* Aim:
Can you output the rows between the line containing "Click inside the empty violations list" and the line containing "pyautogui.click(x=347, y=305)", inclusive, as a numbered list with blank lines left out?

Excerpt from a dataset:
* start *

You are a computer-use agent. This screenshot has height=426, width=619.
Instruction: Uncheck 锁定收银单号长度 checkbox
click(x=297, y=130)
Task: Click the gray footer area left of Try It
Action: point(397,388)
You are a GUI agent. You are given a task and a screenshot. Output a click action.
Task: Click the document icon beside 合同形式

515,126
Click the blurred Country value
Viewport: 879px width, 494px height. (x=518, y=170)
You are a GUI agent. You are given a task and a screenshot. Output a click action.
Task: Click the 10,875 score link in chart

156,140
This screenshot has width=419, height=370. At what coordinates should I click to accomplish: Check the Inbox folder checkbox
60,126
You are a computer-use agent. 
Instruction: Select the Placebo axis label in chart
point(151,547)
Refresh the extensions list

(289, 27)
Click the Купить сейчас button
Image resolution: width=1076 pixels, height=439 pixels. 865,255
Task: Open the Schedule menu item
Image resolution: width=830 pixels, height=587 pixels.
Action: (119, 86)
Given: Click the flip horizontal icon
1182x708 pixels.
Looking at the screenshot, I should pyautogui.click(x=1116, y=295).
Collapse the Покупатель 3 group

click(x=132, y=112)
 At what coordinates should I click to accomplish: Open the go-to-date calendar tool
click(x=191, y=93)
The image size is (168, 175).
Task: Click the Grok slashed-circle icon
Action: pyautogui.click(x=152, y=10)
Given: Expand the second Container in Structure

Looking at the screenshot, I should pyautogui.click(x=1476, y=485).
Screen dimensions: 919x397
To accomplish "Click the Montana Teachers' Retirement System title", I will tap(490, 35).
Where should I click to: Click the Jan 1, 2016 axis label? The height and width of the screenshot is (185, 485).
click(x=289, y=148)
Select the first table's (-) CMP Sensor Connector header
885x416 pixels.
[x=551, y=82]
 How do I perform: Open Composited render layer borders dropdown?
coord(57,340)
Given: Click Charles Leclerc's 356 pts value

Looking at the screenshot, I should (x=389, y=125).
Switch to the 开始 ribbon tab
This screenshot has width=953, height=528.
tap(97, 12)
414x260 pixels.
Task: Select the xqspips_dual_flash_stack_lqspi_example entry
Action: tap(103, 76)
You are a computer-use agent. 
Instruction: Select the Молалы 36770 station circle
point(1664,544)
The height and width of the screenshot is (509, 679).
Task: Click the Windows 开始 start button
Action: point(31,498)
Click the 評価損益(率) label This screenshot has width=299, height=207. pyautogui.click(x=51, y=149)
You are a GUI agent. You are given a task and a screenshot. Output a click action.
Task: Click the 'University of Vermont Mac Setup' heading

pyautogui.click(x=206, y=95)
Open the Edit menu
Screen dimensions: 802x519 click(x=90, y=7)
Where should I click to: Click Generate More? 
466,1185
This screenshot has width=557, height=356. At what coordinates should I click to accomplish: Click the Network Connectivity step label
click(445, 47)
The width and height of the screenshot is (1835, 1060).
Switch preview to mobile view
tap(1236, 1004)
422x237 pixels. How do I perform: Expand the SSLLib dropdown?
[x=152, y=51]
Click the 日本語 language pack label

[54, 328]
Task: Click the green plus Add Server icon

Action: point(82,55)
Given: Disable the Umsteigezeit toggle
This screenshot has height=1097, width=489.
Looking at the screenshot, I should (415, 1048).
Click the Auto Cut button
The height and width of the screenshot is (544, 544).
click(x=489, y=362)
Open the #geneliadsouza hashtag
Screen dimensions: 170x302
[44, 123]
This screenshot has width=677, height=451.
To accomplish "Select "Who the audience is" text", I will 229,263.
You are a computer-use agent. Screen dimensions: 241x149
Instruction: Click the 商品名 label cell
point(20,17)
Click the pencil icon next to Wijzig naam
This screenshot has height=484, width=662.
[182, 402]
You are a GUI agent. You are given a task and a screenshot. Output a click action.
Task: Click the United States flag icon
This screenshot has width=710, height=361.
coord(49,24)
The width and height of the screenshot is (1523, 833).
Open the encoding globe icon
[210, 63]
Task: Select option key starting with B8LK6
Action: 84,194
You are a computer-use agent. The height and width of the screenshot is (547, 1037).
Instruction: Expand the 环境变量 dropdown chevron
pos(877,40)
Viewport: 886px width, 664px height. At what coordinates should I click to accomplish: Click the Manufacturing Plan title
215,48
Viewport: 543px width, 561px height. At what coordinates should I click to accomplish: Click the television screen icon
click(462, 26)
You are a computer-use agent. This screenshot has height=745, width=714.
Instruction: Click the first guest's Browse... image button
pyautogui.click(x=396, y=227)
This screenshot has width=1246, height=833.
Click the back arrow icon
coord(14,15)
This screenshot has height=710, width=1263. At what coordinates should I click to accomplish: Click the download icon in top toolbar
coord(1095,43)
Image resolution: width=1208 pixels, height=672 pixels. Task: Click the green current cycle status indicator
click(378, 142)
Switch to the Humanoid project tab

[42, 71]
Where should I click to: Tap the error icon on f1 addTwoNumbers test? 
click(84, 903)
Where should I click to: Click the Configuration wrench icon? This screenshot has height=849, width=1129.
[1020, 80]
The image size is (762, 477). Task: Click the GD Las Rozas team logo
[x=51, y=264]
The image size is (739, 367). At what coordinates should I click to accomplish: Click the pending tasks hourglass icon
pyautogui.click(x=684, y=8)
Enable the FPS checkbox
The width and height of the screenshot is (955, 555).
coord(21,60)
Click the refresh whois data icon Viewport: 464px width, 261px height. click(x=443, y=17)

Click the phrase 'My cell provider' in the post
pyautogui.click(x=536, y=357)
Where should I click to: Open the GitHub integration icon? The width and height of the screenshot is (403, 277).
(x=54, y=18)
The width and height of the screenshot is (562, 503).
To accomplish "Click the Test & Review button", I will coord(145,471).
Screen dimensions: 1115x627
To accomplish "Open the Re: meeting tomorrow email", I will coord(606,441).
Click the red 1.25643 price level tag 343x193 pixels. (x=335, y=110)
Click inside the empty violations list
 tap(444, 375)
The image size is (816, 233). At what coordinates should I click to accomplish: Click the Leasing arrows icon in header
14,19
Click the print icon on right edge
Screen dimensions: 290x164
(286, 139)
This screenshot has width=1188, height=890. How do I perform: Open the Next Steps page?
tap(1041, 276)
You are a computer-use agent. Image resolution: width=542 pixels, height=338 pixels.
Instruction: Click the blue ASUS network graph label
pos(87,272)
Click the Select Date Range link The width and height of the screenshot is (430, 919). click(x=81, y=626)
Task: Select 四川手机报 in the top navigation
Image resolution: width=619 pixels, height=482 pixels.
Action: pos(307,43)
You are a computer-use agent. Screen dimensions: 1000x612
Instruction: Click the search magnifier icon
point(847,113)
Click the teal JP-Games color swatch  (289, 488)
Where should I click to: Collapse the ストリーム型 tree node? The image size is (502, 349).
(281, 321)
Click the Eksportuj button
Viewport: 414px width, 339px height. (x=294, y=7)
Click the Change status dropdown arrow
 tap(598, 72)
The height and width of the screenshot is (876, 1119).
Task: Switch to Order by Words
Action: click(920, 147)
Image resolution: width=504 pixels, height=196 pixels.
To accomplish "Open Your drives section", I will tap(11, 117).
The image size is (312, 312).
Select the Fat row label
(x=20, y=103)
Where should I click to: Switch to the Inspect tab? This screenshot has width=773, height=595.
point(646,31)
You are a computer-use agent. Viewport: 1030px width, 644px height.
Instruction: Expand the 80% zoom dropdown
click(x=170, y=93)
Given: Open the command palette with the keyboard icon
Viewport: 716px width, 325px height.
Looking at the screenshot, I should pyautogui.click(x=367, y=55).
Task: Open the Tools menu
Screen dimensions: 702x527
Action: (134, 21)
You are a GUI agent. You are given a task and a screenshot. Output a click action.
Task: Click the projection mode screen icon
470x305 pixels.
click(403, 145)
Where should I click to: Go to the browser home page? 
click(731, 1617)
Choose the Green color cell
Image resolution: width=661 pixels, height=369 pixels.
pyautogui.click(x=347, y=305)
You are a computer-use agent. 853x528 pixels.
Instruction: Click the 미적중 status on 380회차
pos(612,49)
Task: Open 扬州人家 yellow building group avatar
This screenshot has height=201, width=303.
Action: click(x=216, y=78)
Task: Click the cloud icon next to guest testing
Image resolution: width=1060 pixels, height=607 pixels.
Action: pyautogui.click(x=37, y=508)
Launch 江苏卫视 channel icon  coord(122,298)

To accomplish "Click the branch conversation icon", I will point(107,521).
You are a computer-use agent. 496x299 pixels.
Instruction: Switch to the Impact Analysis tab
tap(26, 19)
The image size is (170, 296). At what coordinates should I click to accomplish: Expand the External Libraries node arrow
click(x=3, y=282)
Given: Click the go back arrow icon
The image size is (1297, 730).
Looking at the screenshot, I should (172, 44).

* end *

* Response:
1. Click inside the empty violations list
2.  tap(444, 375)
3. The image size is (816, 233). At what coordinates should I click to accomplish: Click the Leasing arrows icon in header
4. 14,19
5. Click the print icon on right edge
6. Screen dimensions: 290x164
7. (286, 139)
8. This screenshot has width=1188, height=890. How do I perform: Open the Next Steps page?
9. tap(1041, 276)
10. You are a computer-use agent. Image resolution: width=542 pixels, height=338 pixels.
11. Instruction: Click the blue ASUS network graph label
12. pos(87,272)
13. Click the Select Date Range link The width and height of the screenshot is (430, 919). click(x=81, y=626)
14. Task: Select 四川手机报 in the top navigation
15. Image resolution: width=619 pixels, height=482 pixels.
16. Action: pos(307,43)
17. You are a computer-use agent. Screen dimensions: 1000x612
18. Instruction: Click the search magnifier icon
19. point(847,113)
20. Click the teal JP-Games color swatch  (289, 488)
21. Where should I click to: Collapse the ストリーム型 tree node? The image size is (502, 349).
22. (281, 321)
23. Click the Eksportuj button
24. Viewport: 414px width, 339px height. (x=294, y=7)
25. Click the Change status dropdown arrow
26.  tap(598, 72)
27. The height and width of the screenshot is (876, 1119).
28. Task: Switch to Order by Words
29. Action: click(920, 147)
30. Image resolution: width=504 pixels, height=196 pixels.
31. To accomplish "Open Your drives section", I will tap(11, 117).
32. The image size is (312, 312).
33. Select the Fat row label
34. (x=20, y=103)
35. Where should I click to: Switch to the Inspect tab? This screenshot has width=773, height=595.
36. point(646,31)
37. You are a computer-use agent. Viewport: 1030px width, 644px height.
38. Instruction: Expand the 80% zoom dropdown
39. click(x=170, y=93)
40. Given: Open the command palette with the keyboard icon
41. Viewport: 716px width, 325px height.
42. Looking at the screenshot, I should pyautogui.click(x=367, y=55).
43. Task: Open the Tools menu
44. Screen dimensions: 702x527
45. Action: (134, 21)
46. You are a GUI agent. You are given a task and a screenshot. Output a click action.
47. Task: Click the projection mode screen icon
48. 470x305 pixels.
49. click(403, 145)
50. Where should I click to: Go to the browser home page? 
51. click(731, 1617)
52. Choose the Green color cell
53. Image resolution: width=661 pixels, height=369 pixels.
54. pyautogui.click(x=347, y=305)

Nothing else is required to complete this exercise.